WHAT THE TASK ASKS
Begin at the line containing "Task: Select the 要闻动态 results tab" in the data below and go on through the line containing "This screenshot has width=836, height=428.", repeating each line exactly; include both ends and no other line.

EXTRACTED RECORDS
○ ○ ○ ○ ○
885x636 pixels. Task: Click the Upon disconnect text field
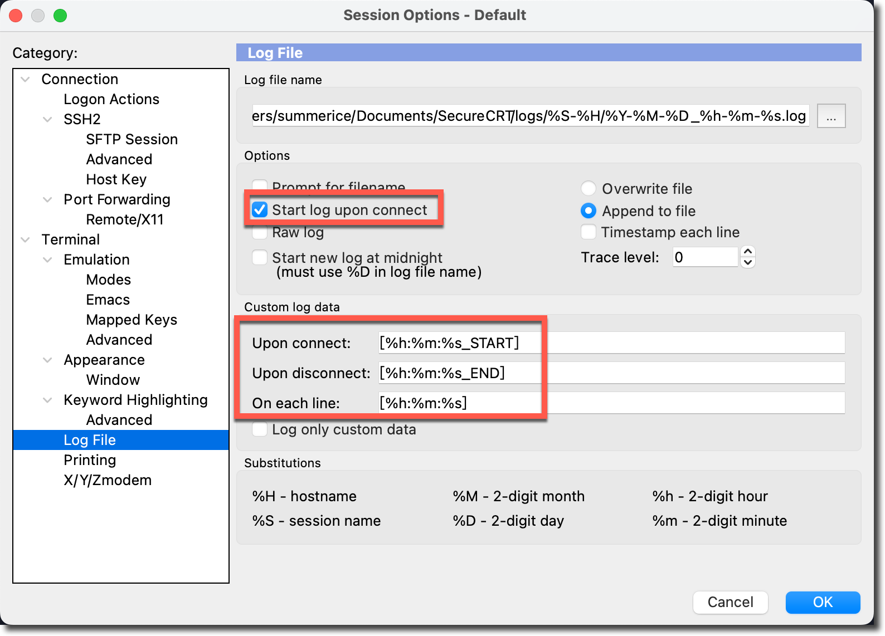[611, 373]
○ ○ ○ ○ ○
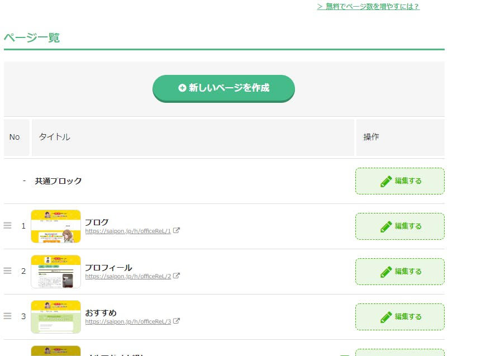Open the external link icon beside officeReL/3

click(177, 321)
○ ○ ○ ○ ○
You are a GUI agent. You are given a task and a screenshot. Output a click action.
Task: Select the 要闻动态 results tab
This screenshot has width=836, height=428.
○ ○ ○ ○ ○
TASK RESULT
Task: Select the 要闻动态 results tab
This screenshot has width=836, height=428.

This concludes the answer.